Going home — to Alberta

A Twillingate fisherman wrote the following letter in 2005, although it’s just as timely today. With a provincial general election set for October and a federal election likely to be held this year (rumour has it an election may be forced within weeks), the future of the NL fisheries must be brought front and centre.


A young friend of ours dropped by one day last summer, quite unexpectedly, just as we were having dinner.


Having grown up next door in a Newfoundland outport, and being the same age as our son, he became an accepted part of our family, so it was no surprise that he just pulled back a chair and joined in, as if it were yesterday.


Fact is, Jack has been working in Alberta for a decade. He started by earning his tractor-trailer license and has since started his own business in Grand Prairie, bought a mobile home, married, and started a family.


It was good to see him and to know that he appeared to have his life on track, knowing the many pitfalls and temptations that confront youth today.


As he was leaving, he said something that has haunted me since.


“I’m going home next week,” he said, “so I’ll see you again before I leave.”


“Going home,” I thought, “to Alberta!”


That one simple sentence evokes such a maelstrom of emotions that I struggle with where to start.


On one hand, I feel privileged to have been among the last generation of youth with a childhood so inexorably linked to the little outport harbour, that no matter where one moved or lived there was only one place in the world worthy of that sacred word — home.


For us, home was our whole community: the woods where we cut our bonfire boughs and set our rabbit slips; the ponds where we swam in summer and skated until dark in winter, when the thought of lamb chops smothered in gravy hurried us along, our feet icy in frozen boots; and the ocean where we set out lobster traps after school on nice spring evenings and rushed back, not to miss the evening cod-trap haul.


The house was just a place for gulping down meals; there was much more to do in your outport home.


That great love for outport Newfoundland (immortalized in song and in such worn phrases as, “You can take the boy from the bay, but you can’t take the bay from the boy”) was a product of an idyllic life of adventure, freedom and companionship seldom found, and the reason why Newfoundlanders have always found an interesting tug at the heart strings to return home.

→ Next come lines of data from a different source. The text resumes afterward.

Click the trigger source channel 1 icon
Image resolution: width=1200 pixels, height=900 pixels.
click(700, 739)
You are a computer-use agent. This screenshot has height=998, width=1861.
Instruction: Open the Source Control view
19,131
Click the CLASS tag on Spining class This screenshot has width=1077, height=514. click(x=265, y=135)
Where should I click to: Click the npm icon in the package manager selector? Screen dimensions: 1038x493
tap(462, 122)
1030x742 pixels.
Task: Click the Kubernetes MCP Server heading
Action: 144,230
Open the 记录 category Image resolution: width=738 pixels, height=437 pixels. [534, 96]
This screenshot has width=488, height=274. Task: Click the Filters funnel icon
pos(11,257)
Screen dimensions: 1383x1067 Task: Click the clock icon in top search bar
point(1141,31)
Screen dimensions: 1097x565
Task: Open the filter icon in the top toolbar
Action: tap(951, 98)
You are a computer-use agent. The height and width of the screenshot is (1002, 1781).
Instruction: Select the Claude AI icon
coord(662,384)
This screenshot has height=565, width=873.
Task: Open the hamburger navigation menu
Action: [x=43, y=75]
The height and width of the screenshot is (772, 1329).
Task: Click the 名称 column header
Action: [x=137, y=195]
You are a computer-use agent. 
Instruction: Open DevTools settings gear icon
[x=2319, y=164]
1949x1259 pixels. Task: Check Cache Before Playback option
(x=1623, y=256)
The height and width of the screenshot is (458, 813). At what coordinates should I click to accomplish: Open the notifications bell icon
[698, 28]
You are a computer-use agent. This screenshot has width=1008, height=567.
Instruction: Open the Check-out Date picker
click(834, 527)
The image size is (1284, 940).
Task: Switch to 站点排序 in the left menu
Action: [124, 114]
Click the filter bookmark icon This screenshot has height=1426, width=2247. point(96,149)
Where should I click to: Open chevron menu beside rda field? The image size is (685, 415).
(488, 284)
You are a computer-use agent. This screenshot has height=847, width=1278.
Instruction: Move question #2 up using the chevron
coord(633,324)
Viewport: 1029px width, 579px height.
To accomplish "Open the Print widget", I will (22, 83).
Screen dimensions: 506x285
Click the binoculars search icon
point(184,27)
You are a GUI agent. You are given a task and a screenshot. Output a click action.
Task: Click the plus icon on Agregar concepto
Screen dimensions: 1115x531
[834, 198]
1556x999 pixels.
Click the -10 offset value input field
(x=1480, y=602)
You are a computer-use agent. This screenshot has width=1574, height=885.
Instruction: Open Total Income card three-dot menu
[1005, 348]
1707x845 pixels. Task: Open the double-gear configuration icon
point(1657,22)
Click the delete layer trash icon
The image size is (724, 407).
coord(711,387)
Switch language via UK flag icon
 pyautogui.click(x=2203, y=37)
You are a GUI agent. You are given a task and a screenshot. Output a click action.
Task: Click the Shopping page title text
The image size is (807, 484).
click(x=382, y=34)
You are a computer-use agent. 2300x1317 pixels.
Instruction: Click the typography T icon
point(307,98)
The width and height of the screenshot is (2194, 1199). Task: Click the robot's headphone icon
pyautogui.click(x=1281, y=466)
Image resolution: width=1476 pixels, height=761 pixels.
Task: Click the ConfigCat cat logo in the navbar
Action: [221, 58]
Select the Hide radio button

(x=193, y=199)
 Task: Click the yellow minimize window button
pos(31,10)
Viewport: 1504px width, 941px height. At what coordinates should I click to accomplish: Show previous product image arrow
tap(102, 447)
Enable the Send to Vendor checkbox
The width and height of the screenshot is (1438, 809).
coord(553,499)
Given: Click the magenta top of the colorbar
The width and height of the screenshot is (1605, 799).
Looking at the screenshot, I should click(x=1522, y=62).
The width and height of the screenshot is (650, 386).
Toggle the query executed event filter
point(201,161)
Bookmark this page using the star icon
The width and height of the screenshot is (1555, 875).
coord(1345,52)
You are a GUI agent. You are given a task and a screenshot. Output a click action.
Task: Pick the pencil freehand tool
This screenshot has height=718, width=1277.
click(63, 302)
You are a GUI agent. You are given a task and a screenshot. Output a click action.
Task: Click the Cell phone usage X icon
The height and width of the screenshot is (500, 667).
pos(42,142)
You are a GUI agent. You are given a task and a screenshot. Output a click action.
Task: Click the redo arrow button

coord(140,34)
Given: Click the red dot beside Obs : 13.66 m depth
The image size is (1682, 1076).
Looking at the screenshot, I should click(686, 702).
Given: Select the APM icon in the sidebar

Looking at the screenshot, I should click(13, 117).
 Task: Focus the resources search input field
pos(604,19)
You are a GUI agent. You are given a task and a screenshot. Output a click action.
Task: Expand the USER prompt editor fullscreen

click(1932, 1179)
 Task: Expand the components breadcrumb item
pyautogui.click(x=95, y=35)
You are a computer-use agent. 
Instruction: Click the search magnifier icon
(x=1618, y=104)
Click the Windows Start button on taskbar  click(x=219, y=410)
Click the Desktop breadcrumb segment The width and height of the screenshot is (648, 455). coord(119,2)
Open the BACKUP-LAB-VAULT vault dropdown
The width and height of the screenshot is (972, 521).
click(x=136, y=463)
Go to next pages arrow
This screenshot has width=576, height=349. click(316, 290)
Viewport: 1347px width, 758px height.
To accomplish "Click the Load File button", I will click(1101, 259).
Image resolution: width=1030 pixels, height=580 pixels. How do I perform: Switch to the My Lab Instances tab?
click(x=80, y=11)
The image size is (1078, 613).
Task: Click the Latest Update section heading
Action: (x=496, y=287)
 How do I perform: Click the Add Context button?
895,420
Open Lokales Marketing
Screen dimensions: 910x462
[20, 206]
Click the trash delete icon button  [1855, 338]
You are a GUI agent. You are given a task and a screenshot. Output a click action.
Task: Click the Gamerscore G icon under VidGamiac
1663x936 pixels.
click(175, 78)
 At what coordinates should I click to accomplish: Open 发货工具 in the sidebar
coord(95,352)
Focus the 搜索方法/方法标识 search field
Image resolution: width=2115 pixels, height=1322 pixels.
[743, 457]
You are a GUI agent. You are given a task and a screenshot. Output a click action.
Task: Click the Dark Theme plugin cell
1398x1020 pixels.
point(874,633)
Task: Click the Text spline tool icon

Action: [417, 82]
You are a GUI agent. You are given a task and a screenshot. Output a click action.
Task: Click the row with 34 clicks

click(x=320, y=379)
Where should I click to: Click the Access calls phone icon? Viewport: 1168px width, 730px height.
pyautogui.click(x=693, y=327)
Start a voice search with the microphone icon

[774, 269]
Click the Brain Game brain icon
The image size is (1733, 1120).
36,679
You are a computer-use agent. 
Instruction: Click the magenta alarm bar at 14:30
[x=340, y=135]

Sadly, that will end because the conditions that produced the emotional attachment no longer exist.


We can blame government for allowing technology and corporate greed to vacuum our oceans and siphon the lifeblood of outport Newfoundland.


We can see ourselves as the victims of cultural genocide by a succession of federal regimes that have considered our resources bargaining tools for the benefit of central Canada.


Or, we can blame ourselves for baring our flesh to the whips of those in authority — from fish merchants to politicians — more concerned with careers than constituents.


I prefer the latter because in spite of all the five-gallon plastic buckets on the chimneys of rural Newfoundland, and in spite of all the heartache associated with the loss of a way of life, our behaviour has not changed.


We are still doing an excellent job of educating our best and brightest youth to turn the wheels of industry, build their homes, raise their families, and pay their taxes in other provinces.


We give quotas as the property of fish companies and leave communities at the mercy of corporations. We talk about overcapacity in harvesting and processing as if a few large boats selling to two or three mega companies is a desirable goal, when in actual fact such a policy, perhaps already irreversible, will be the final blow that leaves rural Newfoundland gasping its final breath.


One of rural Newfoundland’s biggest problems is that those who chose to live elsewhere, and don’t have a sound connection to the land or the culture but nonetheless know what’s best, make decisions affecting the lives of the people.


When the cod collapsed, people said we should have listened to the fishermen.


Just this year fishermen had to resort to desperate measures in an attempt to have their views heard. So what have we learned?


Maybe for some, Alberta has become more home than home itself.


Just think of the answer to this question: Where will you see more Newfoundlanders out enjoying themselves among Newfoundland friends, money in their pockets, on a Saturday night — Fort McMurray, Alberta or the community hall in Dildo Run?


Personally, I am presently restoring the old family house in my little hometown of Tizzard’s Harbour on New World Island.


Most of the people I grew up with have moved or passed away, and as I work in the tranquility of the most beautiful harbour in the world, I throw this question out to the world: What’s the answer?


Comments

Terry Miller said…
It's hard to say home is anywhere else when the outline of the Rock is stamped on my heart. Like many others I would love to see a time when conditions at home were of properity to help me raise my family, when the future was not just a guessing game of will anyone have a job tomorrow, when "gettin me stamps" isn.t the only way to survive.Hmmmm?
Maybe home isn't that far away!
Anonymous said…
Ryan, what level of government do you think it was that essentially ended the feudal state of Newfoundland's merchant class in the middle of the last century?

Which level of government made it possible (rightly or wrongly) to earn an income between fishing seasons?

Nobody disputes the impact of technology, greed and poor regulation on the state of our stocks and our industry.

But you can't write a history of our fishery and simply skip the chapters that don't agree with your conspiracy theories.